FRANKLIN, Serrurrier, retiré du Commerce.

Varennes.

FERVIDOR, fils aîné de Franklin.

S.t Clair.

FLORÉAL, second fils de Franklin.

Vallienne.

GERMINAL, ami des deux frères.

Lafitte.

BRUMAIRE, ci-devant Chanoine.

Roseval.

ROMARIN, homme de confiance de Franklin.

Duval,

VENDÉMIAIRE, Commissaire de Section.

Lemaire.

Les Cit.

MÉLISSE, ci-devant Prieure, femme de Franklin.

Germain.

ROSALIE, ci-devant Religieuse, amante de Floréal.

St-Clair.

HYACINTE, femme de Romarin.

Lacaille.

Quatre GENDARMES.

 

La Scène est à Paris, dans la Maison de Franklin.

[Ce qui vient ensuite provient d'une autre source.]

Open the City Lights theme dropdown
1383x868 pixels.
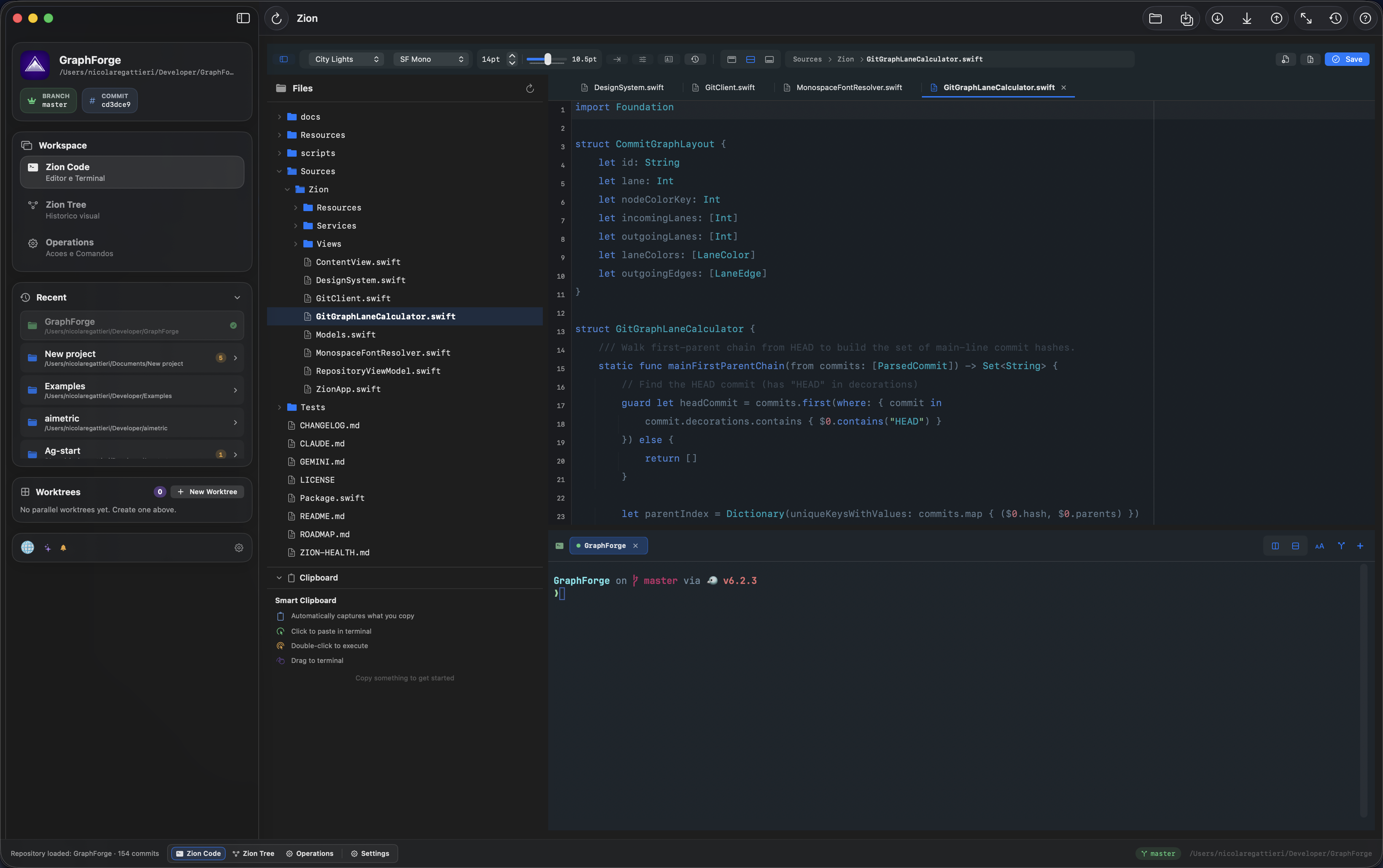point(344,59)

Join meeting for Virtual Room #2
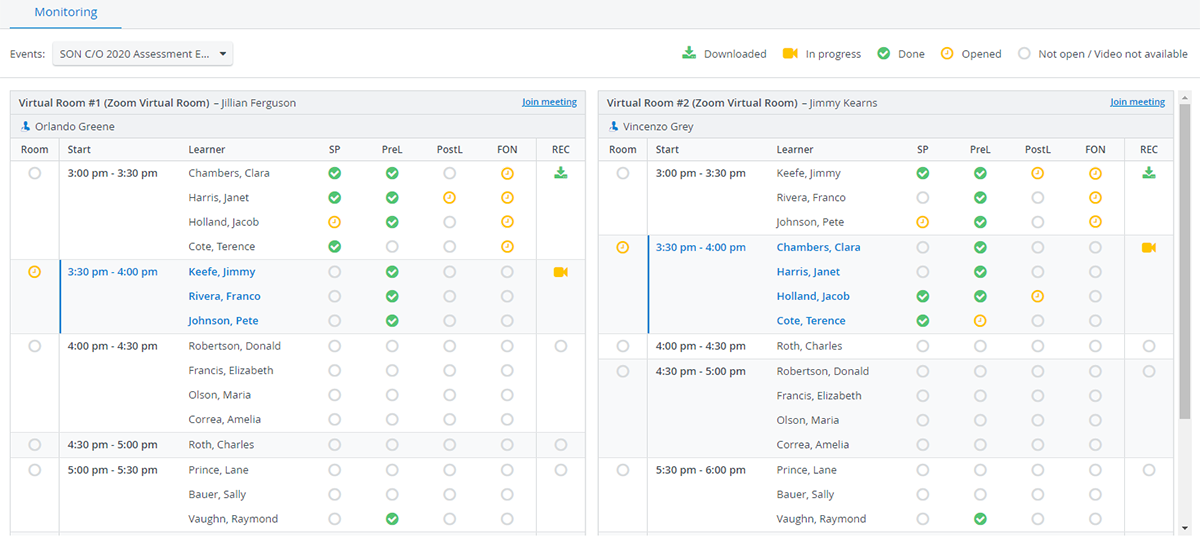[1137, 102]
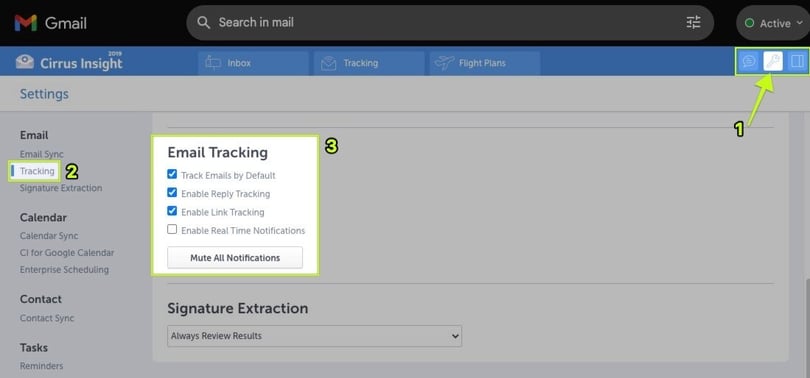Click the Cirrus Insight logo icon
The height and width of the screenshot is (378, 810).
click(25, 62)
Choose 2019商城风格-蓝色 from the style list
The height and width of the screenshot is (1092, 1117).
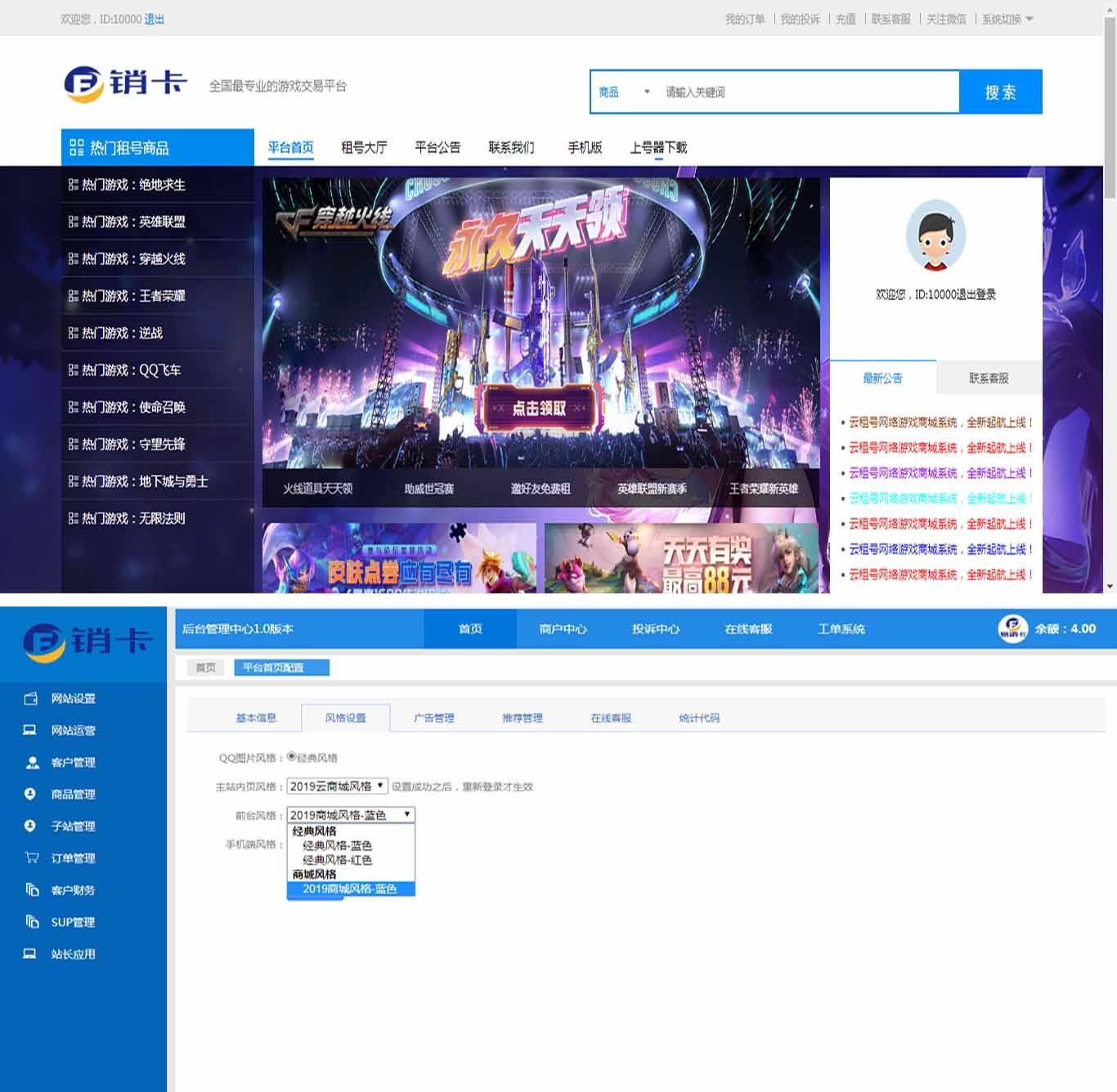[x=350, y=888]
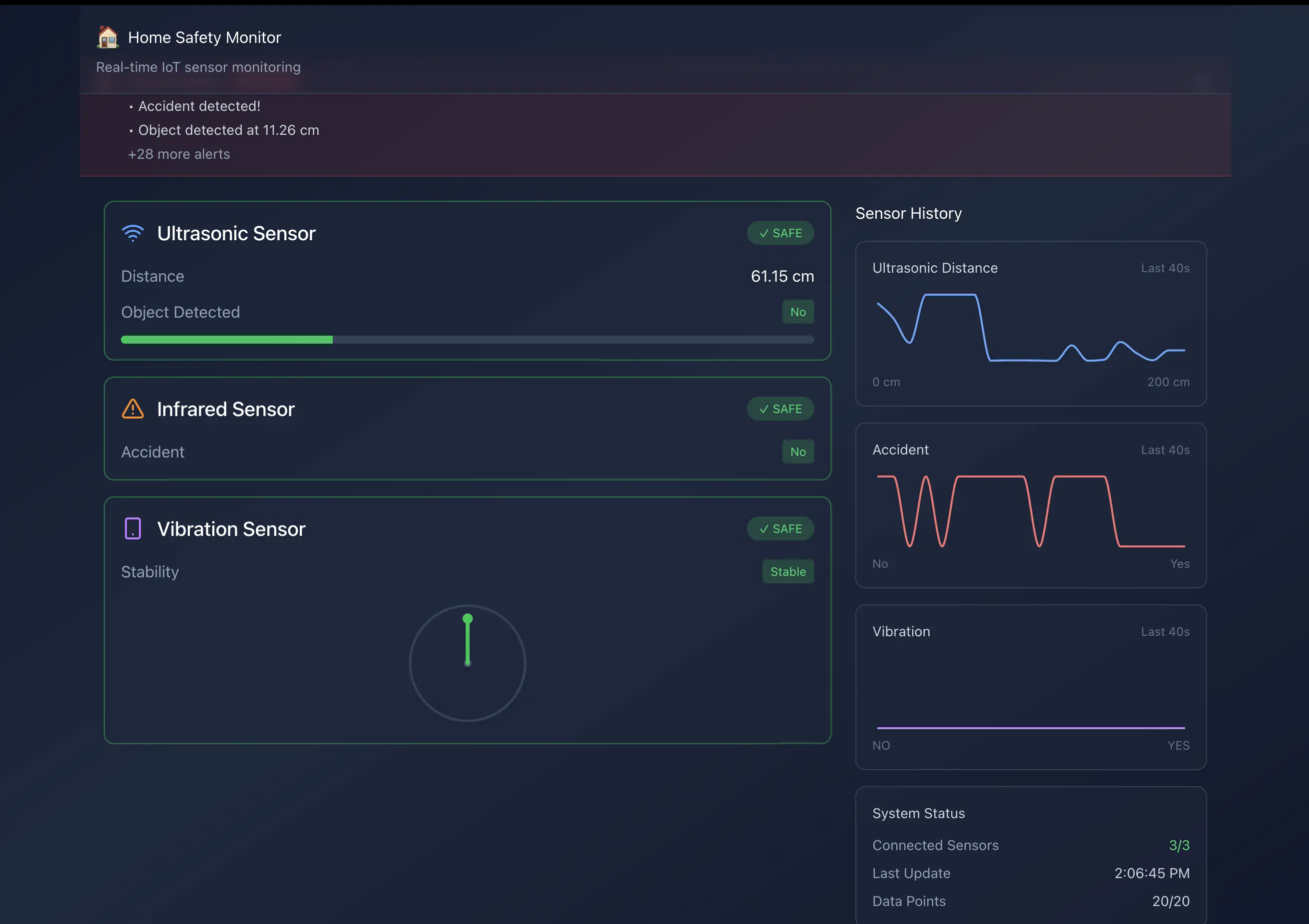The height and width of the screenshot is (924, 1309).
Task: Click the Infrared Sensor SAFE badge
Action: tap(780, 409)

Je, soussigné, déclare avoir cédé au Citoyen Cailleau, les droits d'imprimer & de vendre, L'ÉPOUX RÉPUBLICAIN, DRAME PATRIOTIQUE, EN DEUX ACTES ET EN PROSE, sans préjudice de mes droits d'Auteur que je me réserve selon l'article de la loi, sur les Théâtres auxquels je donnerai le droit de la représenter. A Paris, ce duodi 2 pluviose. l'an second de la République.

POMPIGNY.          

On trouve sur Internet des articles mettant en lumière la portée idéologique de la pièce de Maurin de Pompigny.

Paola Perazzolo, « « D’un bon et franc républicain / Le mariage est la loi première »: le célibat civil sur les planches révolutionnaires », Studi Francesi, 169 (LVII | I) | 2013, 74-85, prend la pièce de Maurin de Pompigny comme un bon exemple de la volonté de la République nouvelle de promouvoir le mariage comme norme de vie du patriote : dans les pièces jouées après 1792, « la corruption et la lâcheté morales signalent le plus souvent une âme antipatriotique », et c'est bien ce que montre la pièce de Pompigny :« un serrurier patriote épouse une ancienne prieure, qui le trompe avec un prêtre et conspire avec les réactionnaires pour rétablir l’Ancien Régime avant d’être dénoncée par son conjoint ».

L'épouse de Franklin apparaît dans la pièce comme l'exemple de l »épouse faussement convertie au républicanisme » : elle est « pétrie d’esprit contre-­révolutionnaire, elle complote en réalité, aidée d’un chanoine, contre son époux patriote » (Eva Bellot, « Marianne sur les planches : les héroïnes anonymes du théâtre de la Révolution française (1793-1798) », Annales historiques de la Révolution française 2012/1 (n° 367), pages 69 à 92).